----- THE RECORDS -----

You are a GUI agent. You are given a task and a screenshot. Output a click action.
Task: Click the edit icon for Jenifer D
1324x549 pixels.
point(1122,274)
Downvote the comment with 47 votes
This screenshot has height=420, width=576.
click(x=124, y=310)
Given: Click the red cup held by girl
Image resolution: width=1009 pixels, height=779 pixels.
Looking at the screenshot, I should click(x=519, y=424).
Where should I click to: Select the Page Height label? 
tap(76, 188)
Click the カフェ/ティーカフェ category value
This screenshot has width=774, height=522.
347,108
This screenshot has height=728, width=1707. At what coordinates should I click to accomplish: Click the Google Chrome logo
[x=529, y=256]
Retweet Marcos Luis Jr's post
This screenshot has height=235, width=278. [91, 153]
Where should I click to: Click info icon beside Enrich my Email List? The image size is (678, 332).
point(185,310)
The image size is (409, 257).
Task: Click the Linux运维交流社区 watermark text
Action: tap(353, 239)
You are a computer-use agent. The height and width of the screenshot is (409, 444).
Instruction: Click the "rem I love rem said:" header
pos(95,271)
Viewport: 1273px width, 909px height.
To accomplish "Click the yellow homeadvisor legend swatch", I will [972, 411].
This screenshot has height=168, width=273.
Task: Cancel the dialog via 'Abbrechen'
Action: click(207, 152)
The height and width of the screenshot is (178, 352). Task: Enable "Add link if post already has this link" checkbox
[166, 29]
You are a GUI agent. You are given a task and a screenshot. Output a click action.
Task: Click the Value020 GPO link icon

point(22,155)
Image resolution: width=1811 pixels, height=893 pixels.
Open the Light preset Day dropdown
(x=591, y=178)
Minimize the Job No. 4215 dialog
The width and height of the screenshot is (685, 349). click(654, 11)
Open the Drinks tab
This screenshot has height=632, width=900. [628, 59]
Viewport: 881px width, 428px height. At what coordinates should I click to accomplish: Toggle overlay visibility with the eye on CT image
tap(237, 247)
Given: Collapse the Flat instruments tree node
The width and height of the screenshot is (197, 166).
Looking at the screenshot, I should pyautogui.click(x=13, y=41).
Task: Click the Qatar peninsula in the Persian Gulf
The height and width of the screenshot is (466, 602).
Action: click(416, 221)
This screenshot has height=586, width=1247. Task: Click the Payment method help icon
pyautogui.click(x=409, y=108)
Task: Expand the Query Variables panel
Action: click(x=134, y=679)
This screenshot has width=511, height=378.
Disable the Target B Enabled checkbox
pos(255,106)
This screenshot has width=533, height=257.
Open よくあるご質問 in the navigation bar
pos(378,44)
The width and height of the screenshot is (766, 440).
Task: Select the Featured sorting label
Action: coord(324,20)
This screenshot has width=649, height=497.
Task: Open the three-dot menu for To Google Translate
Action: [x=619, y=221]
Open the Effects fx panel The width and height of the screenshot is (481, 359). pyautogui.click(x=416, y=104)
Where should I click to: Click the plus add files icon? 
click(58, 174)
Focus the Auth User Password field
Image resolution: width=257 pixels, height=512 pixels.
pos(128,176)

-----

## WHAT IS NEEDED
Write the data out once more. Keep every word the same.

## THE ANSWER
You are a GUI agent. You are given a task and a screenshot. Output a click action.
Task: Click the edit icon for Jenifer D
1324x549 pixels.
point(1122,274)
Downvote the comment with 47 votes
This screenshot has height=420, width=576.
click(x=124, y=310)
Given: Click the red cup held by girl
Image resolution: width=1009 pixels, height=779 pixels.
Looking at the screenshot, I should click(x=519, y=424).
Where should I click to: Select the Page Height label? 
tap(76, 188)
Click the カフェ/ティーカフェ category value
This screenshot has width=774, height=522.
347,108
This screenshot has height=728, width=1707. At what coordinates should I click to accomplish: Click the Google Chrome logo
[x=529, y=256]
Retweet Marcos Luis Jr's post
This screenshot has height=235, width=278. [91, 153]
Where should I click to: Click info icon beside Enrich my Email List? The image size is (678, 332).
point(185,310)
The image size is (409, 257).
Task: Click the Linux运维交流社区 watermark text
Action: tap(353, 239)
You are a computer-use agent. The height and width of the screenshot is (409, 444).
Instruction: Click the "rem I love rem said:" header
pos(95,271)
Viewport: 1273px width, 909px height.
To accomplish "Click the yellow homeadvisor legend swatch", I will [972, 411].
This screenshot has height=168, width=273.
Task: Cancel the dialog via 'Abbrechen'
Action: click(207, 152)
The height and width of the screenshot is (178, 352). Task: Enable "Add link if post already has this link" checkbox
[166, 29]
You are a GUI agent. You are given a task and a screenshot. Output a click action.
Task: Click the Value020 GPO link icon

point(22,155)
Image resolution: width=1811 pixels, height=893 pixels.
Open the Light preset Day dropdown
(x=591, y=178)
Minimize the Job No. 4215 dialog
The width and height of the screenshot is (685, 349). click(654, 11)
Open the Drinks tab
This screenshot has height=632, width=900. [628, 59]
Viewport: 881px width, 428px height. At what coordinates should I click to accomplish: Toggle overlay visibility with the eye on CT image
tap(237, 247)
Given: Collapse the Flat instruments tree node
The width and height of the screenshot is (197, 166).
Looking at the screenshot, I should pyautogui.click(x=13, y=41).
Task: Click the Qatar peninsula in the Persian Gulf
The height and width of the screenshot is (466, 602).
Action: click(416, 221)
This screenshot has height=586, width=1247. Task: Click the Payment method help icon
pyautogui.click(x=409, y=108)
Task: Expand the Query Variables panel
Action: click(x=134, y=679)
This screenshot has width=511, height=378.
Disable the Target B Enabled checkbox
pos(255,106)
This screenshot has width=533, height=257.
Open よくあるご質問 in the navigation bar
pos(378,44)
The width and height of the screenshot is (766, 440).
Task: Select the Featured sorting label
Action: coord(324,20)
This screenshot has width=649, height=497.
Task: Open the three-dot menu for To Google Translate
Action: [x=619, y=221]
Open the Effects fx panel The width and height of the screenshot is (481, 359). pyautogui.click(x=416, y=104)
Where should I click to: Click the plus add files icon? 
click(58, 174)
Focus the Auth User Password field
Image resolution: width=257 pixels, height=512 pixels.
pos(128,176)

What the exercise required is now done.